Any advice or fixes would be greatly appreciated.
Thank you.

Interesting - it seems this only happens when using the to_textmethod. to_markdown and to_json appear to work without crashing.

Are you able to use one of the other methods to get the text you need? Note, like you, I see page index 6 mistakenly coming back as a table format - I’m not sure how to resolve that without perhaps training the Layout module more.

@HaraldLieder Any ideas why to_textcauses the index out of bounds problem on page index 7 but the other methods don’t?

Well, must be an error in that function. In many cases, plain text and MD text handling differ too much from each other to be handleable by the same output functions. So it could be that situations behave somewhat differently …

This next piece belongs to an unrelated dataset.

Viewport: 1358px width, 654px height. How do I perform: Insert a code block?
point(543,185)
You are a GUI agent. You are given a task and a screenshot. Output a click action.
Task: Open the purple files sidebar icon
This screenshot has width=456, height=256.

I’ve had a more detailed look at that file in the meantime:

  • Page 7 (6 zero-based) is completely messed up by the layout plugin PyMuPDF-Layout. There is currently no way of healing this. The other pages don’t seem to exhibit major problems.
  • The index error is a trivial bug in pymupdf4llm itself: In some cases, layout bboxes like “list-item” unexpectedly contain no text at all (and such cases are irregular of course). We simply need to check this condition and return an empty text string. That check wasn’t there in the reported case (but was present for MD output).

I will include the page with the severe problem (page 7) in the issue list of PyMuPDF-Layout.

1 Like

Thank you, Jamie_Lemon and HaraldLieder, for the prompt replies and the explanation!

I have tested to_markdown as suggested, and I can confirm it successfully processes page 7 without crashing. I will switch to to_markdown for now for my current workflow to avoid the IndexError .

Regarding the layout issue on page 6 (where the column is mistaken for a table), I understand that layout conventions common in East Asia might differ significantly from the typical training data, making them tricky for layout analysis models.

Harald mentioned adding page 7 to the issue list. I was wondering if page index 6 might also be a useful test case or training data regarding these specific layout conventions? If so, please feel free to add it to the list for future reference as well.

Thanks again for the quick reply!

Just to confirm - @HaraldLieder has added page index 6 (page 7) to the issue list. @yisiang.fu When you say “Regarding the layout issue on page 6 (where the column is mistaken for a table)” I think you mean “Regarding the layout issue on page index 6 (where the column is mistaken for a table)”

I wish the page references in the API weren’t zero-indexed sometimes!